■ **Supplied material**
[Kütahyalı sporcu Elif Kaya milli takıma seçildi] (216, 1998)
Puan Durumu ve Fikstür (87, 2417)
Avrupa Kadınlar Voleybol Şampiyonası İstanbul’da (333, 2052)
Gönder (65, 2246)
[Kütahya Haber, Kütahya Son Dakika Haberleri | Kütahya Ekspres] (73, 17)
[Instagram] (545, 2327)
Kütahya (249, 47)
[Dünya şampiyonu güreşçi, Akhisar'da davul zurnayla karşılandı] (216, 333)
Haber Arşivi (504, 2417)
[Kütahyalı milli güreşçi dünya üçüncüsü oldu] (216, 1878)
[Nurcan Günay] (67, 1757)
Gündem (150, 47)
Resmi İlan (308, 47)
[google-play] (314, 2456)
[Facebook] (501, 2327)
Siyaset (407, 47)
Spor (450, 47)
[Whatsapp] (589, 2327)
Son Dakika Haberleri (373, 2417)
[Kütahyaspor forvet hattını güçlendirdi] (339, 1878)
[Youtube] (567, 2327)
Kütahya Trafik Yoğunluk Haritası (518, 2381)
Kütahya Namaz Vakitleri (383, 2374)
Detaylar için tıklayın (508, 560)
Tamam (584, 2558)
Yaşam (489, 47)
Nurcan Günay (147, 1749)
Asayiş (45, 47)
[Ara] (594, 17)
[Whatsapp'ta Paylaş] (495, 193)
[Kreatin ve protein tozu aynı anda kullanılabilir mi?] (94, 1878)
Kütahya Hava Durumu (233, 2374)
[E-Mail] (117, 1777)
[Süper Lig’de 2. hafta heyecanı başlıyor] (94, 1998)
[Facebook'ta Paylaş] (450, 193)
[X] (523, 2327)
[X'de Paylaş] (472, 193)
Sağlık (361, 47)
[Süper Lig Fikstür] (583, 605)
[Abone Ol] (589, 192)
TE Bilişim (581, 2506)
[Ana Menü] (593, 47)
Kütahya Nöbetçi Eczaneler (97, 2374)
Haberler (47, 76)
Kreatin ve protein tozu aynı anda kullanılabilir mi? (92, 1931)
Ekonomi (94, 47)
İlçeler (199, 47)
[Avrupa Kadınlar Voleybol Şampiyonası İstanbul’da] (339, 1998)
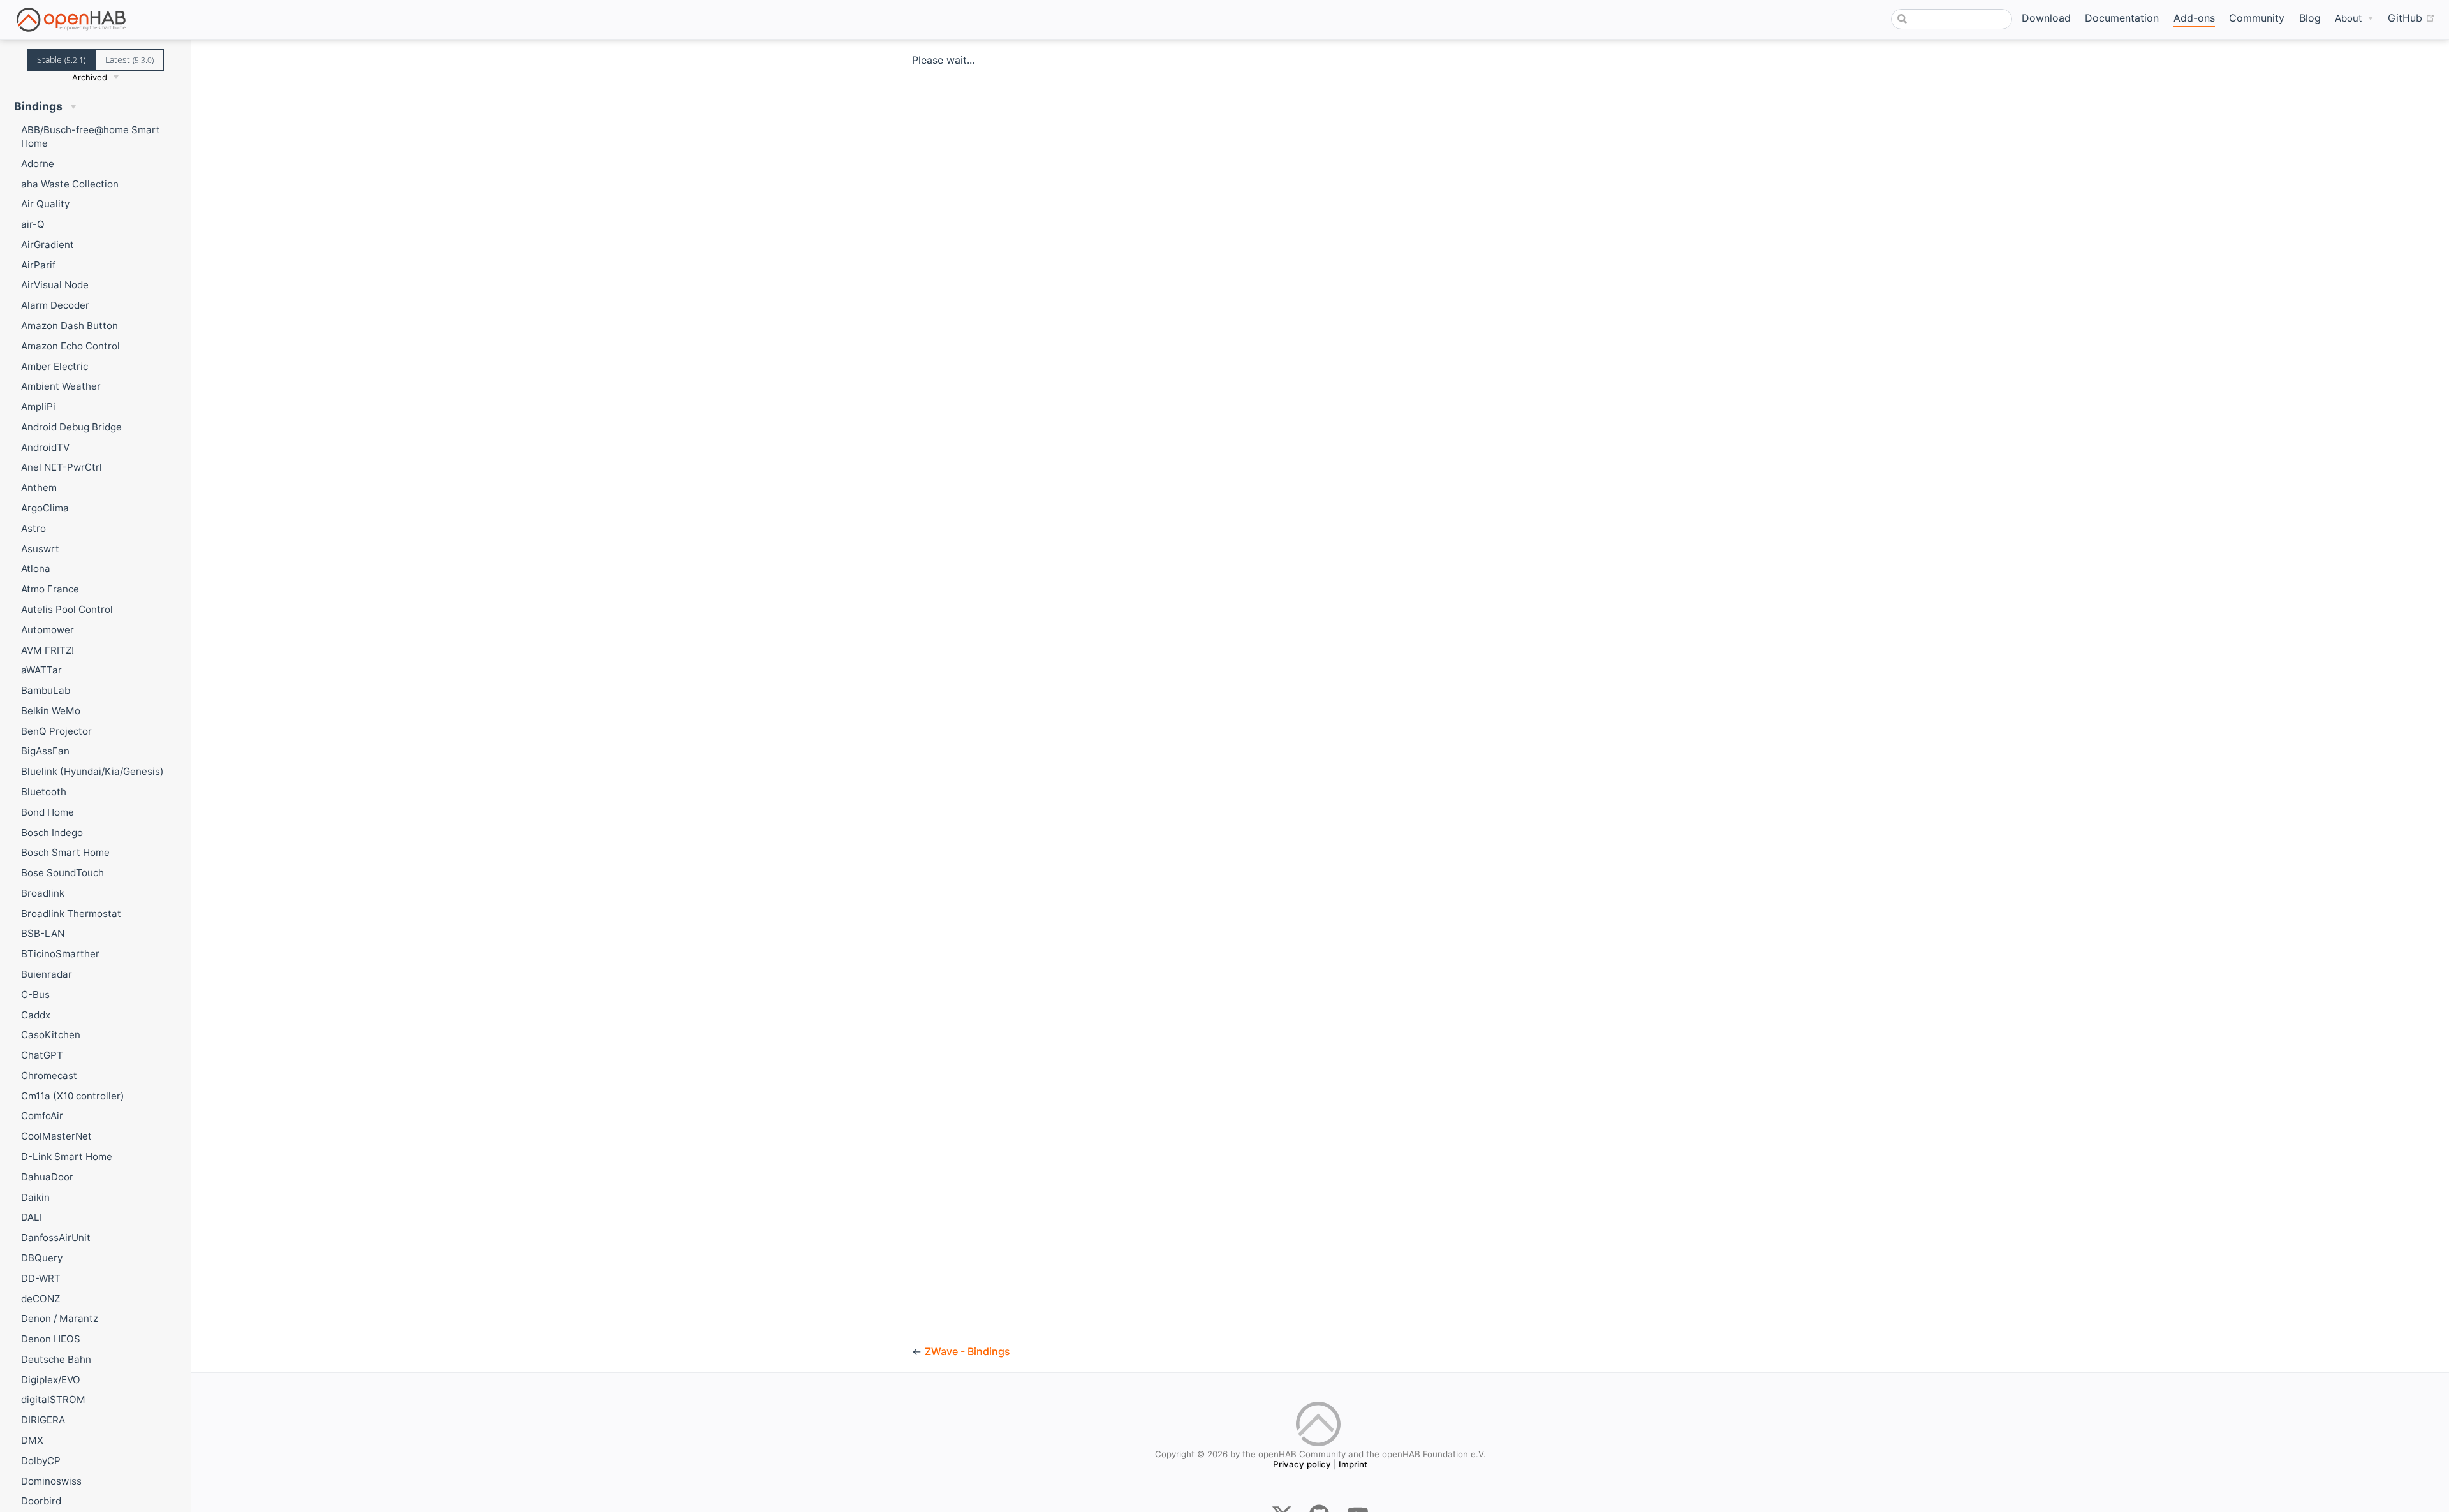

■ **Problem to work on**
Pictures aside, please output the whole listing exactly as it appears above.

■ **Response area**
[Kütahyalı sporcu Elif Kaya milli takıma seçildi] (216, 1998)
Puan Durumu ve Fikstür (87, 2417)
Avrupa Kadınlar Voleybol Şampiyonası İstanbul’da (333, 2052)
Gönder (65, 2246)
[Kütahya Haber, Kütahya Son Dakika Haberleri | Kütahya Ekspres] (73, 17)
[Instagram] (545, 2327)
Kütahya (249, 47)
[Dünya şampiyonu güreşçi, Akhisar'da davul zurnayla karşılandı] (216, 333)
Haber Arşivi (504, 2417)
[Kütahyalı milli güreşçi dünya üçüncüsü oldu] (216, 1878)
[Nurcan Günay] (67, 1757)
Gündem (150, 47)
Resmi İlan (308, 47)
[google-play] (314, 2456)
[Facebook] (501, 2327)
Siyaset (407, 47)
Spor (450, 47)
[Whatsapp] (589, 2327)
Son Dakika Haberleri (373, 2417)
[Kütahyaspor forvet hattını güçlendirdi] (339, 1878)
[Youtube] (567, 2327)
Kütahya Trafik Yoğunluk Haritası (518, 2381)
Kütahya Namaz Vakitleri (383, 2374)
Detaylar için tıklayın (508, 560)
Tamam (584, 2558)
Yaşam (489, 47)
Nurcan Günay (147, 1749)
Asayiş (45, 47)
[Ara] (594, 17)
[Whatsapp'ta Paylaş] (495, 193)
[Kreatin ve protein tozu aynı anda kullanılabilir mi?] (94, 1878)
Kütahya Hava Durumu (233, 2374)
[E-Mail] (117, 1777)
[Süper Lig’de 2. hafta heyecanı başlıyor] (94, 1998)
[Facebook'ta Paylaş] (450, 193)
[X] (523, 2327)
[X'de Paylaş] (472, 193)
Sağlık (361, 47)
[Süper Lig Fikstür] (583, 605)
[Abone Ol] (589, 192)
TE Bilişim (581, 2506)
[Ana Menü] (593, 47)
Kütahya Nöbetçi Eczaneler (97, 2374)
Haberler (47, 76)
Kreatin ve protein tozu aynı anda kullanılabilir mi? (92, 1931)
Ekonomi (94, 47)
İlçeler (199, 47)
[Avrupa Kadınlar Voleybol Şampiyonası İstanbul’da] (339, 1998)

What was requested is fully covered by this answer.